■ **TEXTE À LIRE**
1789, une histoire de zombies
© Netflix

La dernière série sur Netflix, La Révolution, est d’abord à prendre comme un pur divertissement qui récrit l’histoire avec les codes du mauvais genre. Et c’est plutôt plaisant.


La dernière série française sur Netflix, La Révolution, ne lésine pas sur les moyens. Pour reconstituer le décor largement fantasmé dans le genre gothique de la France des années 1780 dans le comté imaginaire de Montargis, tout est soigné jusqu’au moins détail. La forteresse impressionnante, la forêt de toits misérables, les costumes et en permanence, un clair-obscur à la fois crasseux et léché qui doit plus à l’esthétique du film d’épouvante qu’à Rembrandt.

Pur divertissement

Il ne faut demander, à la série La Révolution d’Aurélien Molas, qui aura par ailleurs d’autres saisons, que ce qu’elle peut donner. Un pur divertissement qui ne prétend en rien à une quelconque ambition historique. L’utiliser comme support pédagogique, par exemple, demanderait beaucoup d’habileté aux enseignants. D’abord parce qu’il faudra tout de même passer vite sur les scènes de sexe et de violence qui sont traitées dans la grande tradition du genre, c’est-à-dire sans concessions. Ensuite parce qu’il faut admettre le point de départ de La Révolution.

■ **MATÉRIEL FOURNI**
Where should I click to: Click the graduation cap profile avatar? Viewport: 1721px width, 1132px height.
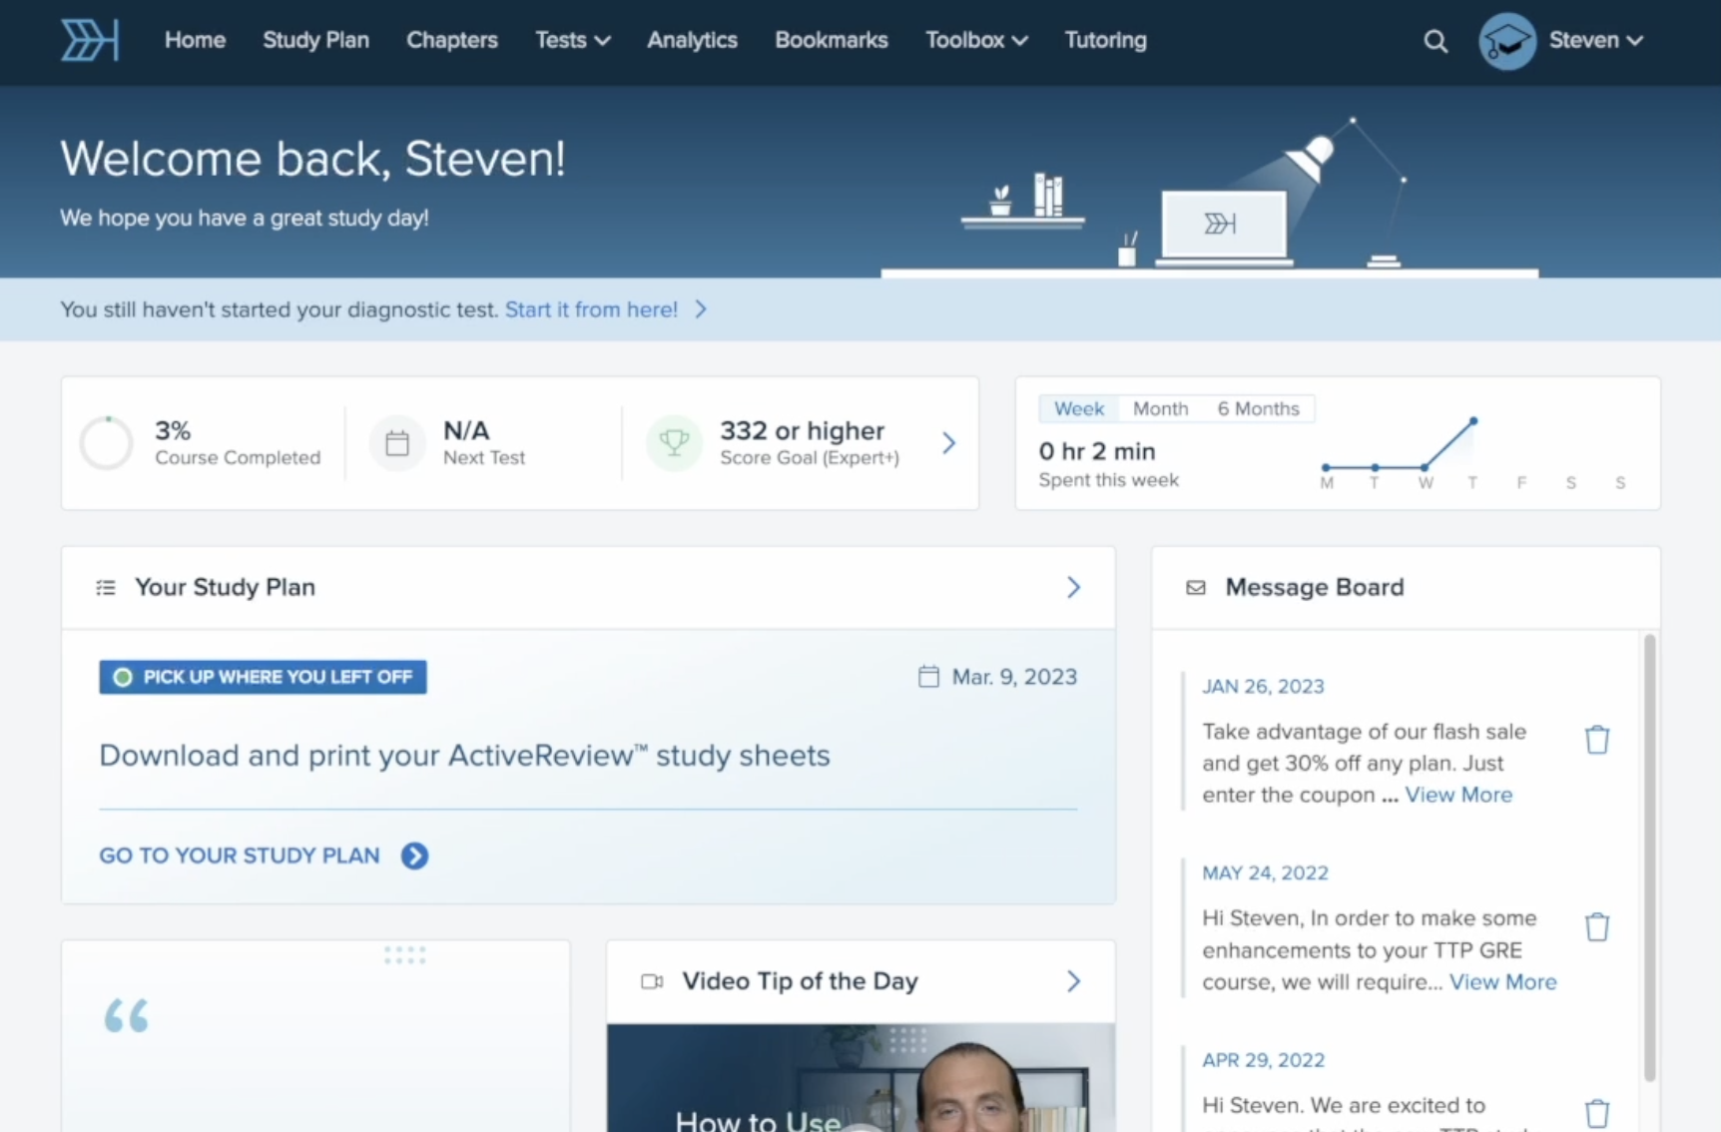[x=1506, y=41]
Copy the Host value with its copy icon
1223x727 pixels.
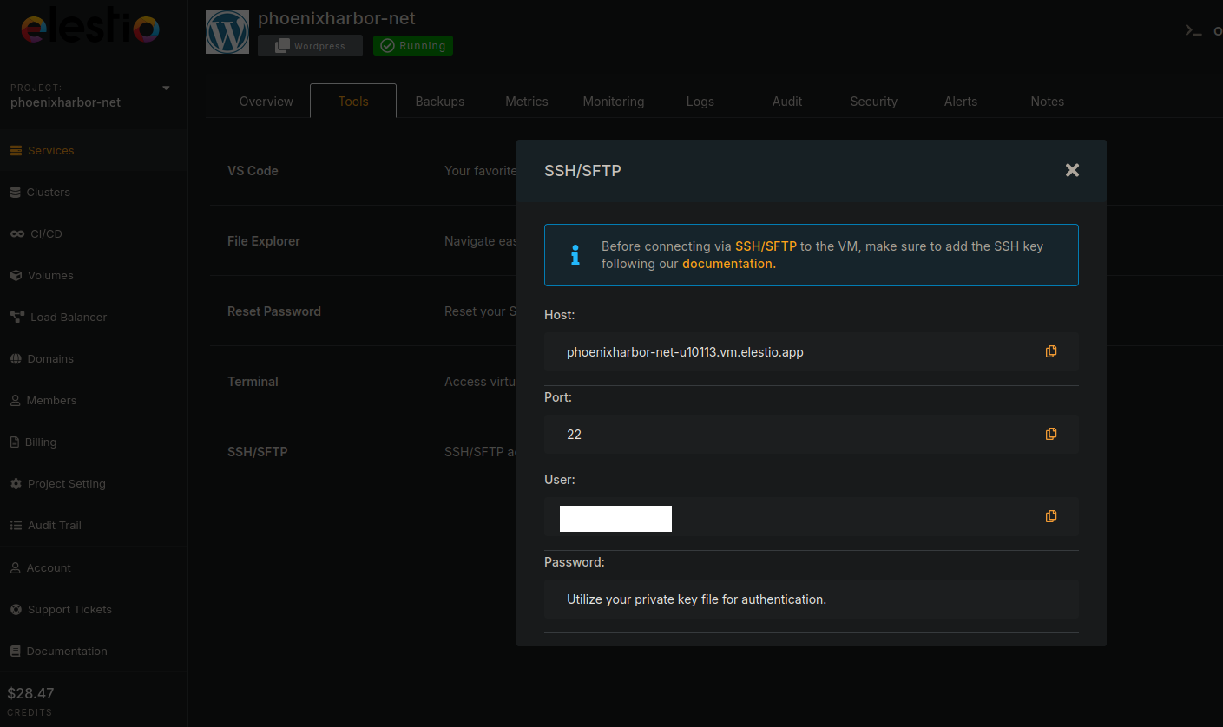pyautogui.click(x=1051, y=351)
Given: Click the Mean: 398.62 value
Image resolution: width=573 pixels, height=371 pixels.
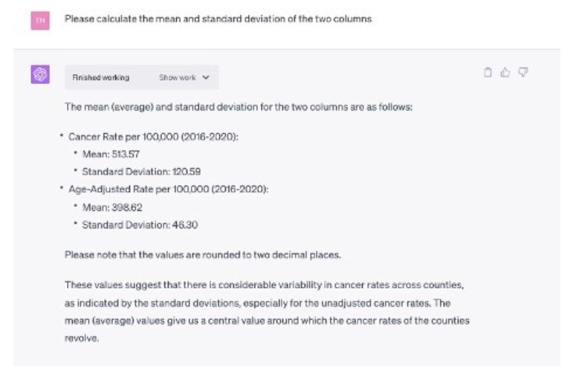Looking at the screenshot, I should point(113,207).
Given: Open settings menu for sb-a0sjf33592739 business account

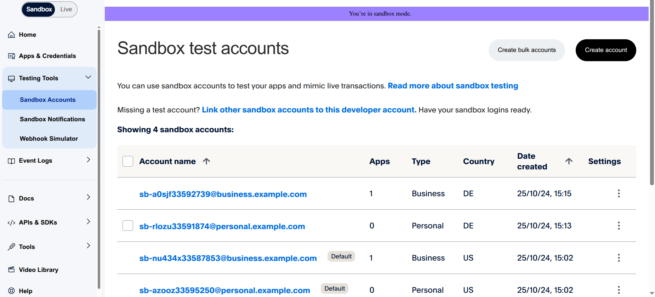Looking at the screenshot, I should 619,193.
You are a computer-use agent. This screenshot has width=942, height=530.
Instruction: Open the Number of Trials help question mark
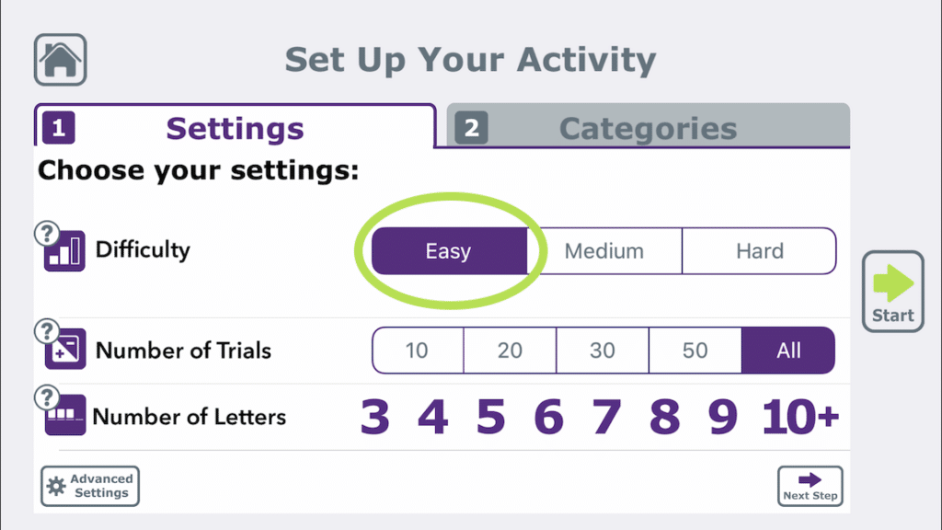click(x=47, y=333)

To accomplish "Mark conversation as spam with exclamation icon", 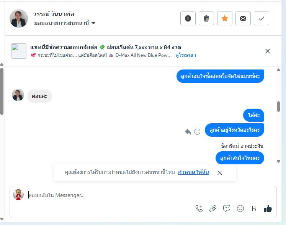I will coord(188,18).
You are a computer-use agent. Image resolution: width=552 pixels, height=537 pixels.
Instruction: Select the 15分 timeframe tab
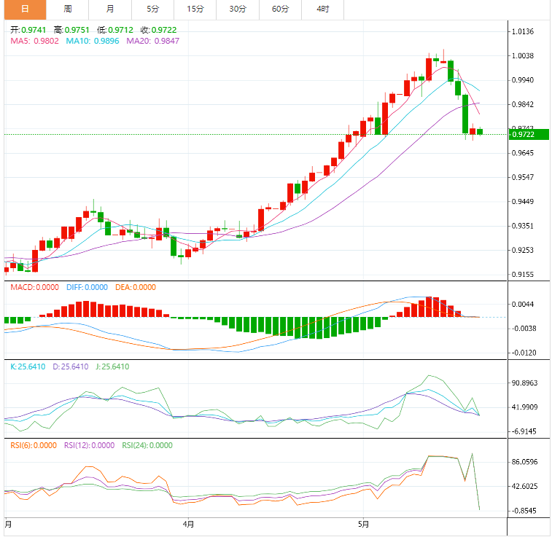pos(195,9)
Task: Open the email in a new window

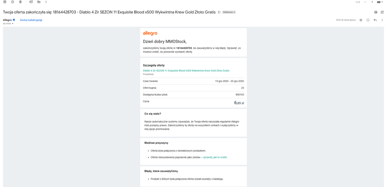Action: pyautogui.click(x=382, y=12)
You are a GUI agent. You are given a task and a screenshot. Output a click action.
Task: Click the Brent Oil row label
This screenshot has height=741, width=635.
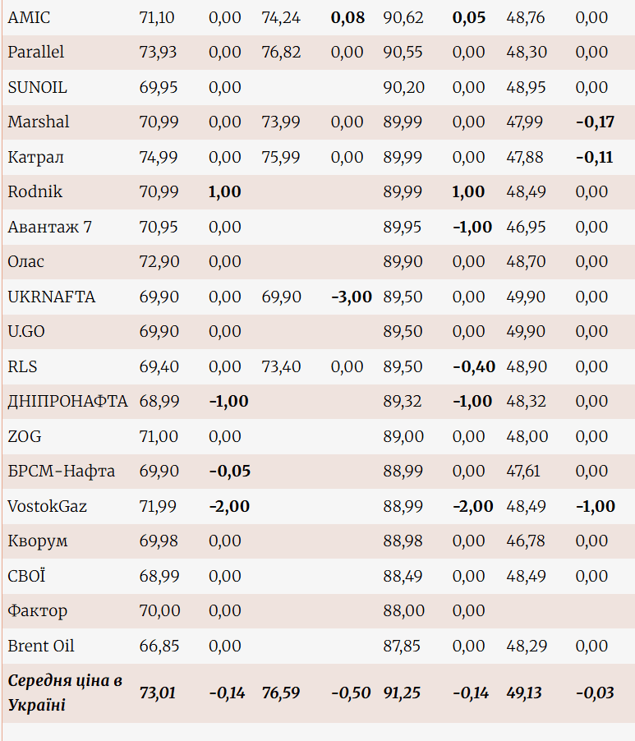pos(41,646)
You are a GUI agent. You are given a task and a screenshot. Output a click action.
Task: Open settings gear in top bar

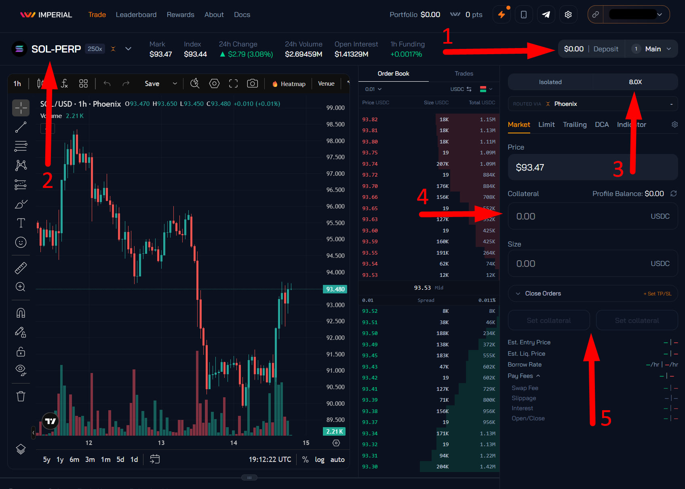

■ **TÂCHES À RÉALISER**
[1] Selon l'article sur la série La Révolution, dans quel comté imaginaire se déroule l'action ?
[2] Poursuivez l'article sur la série La Révolution au-delà de sa dernière phrase.

■ **RÉPONSES DONNÉES**
[1] Dans le comté imaginaire de Montargis.

[2]
Une hybridation plaisante de tous les « mauvais genres », fantastique, gore, zombie et compagnie…

Elle se déroule dans une réalité parallèle, dans une histoire alternative, un peu comme la seconde guerre mondiale dans le Maître du Haut Château de Dick (visible sur Amazon Prime). On appelle ça une uchronie. La Révolution française aura bien lieu, mais pas pour les raisons que l’on croit habituellement et se déroulera différemment, comme l’explique la voix-off de la jeune fille au commencement, même si on vous a raconté une toute autre histoire dans les manuels. Ce qu’on veut bien croire puisque la jeune fille en question, dans une scène inaugurale digne d’un western italien, arrive tranquillement à cheval devant Versailles en ruines et abat en duel au pistolet, dans un décor de neige, un aristocrate à perruque avant de le décapiter. On comprendra plus tard la nécessité de ce petit plus sadique…

Jouons avec les mauvais genres

Le point de divergence uchronique, comme on dit,  se situe vers 1787, quand une épidémie d’un genre nouveau, qui passe par le sang, transforme une partie de l’aristocratie en zombies, ou en vampires, ou en un mélange des deux, comme il vous plaira.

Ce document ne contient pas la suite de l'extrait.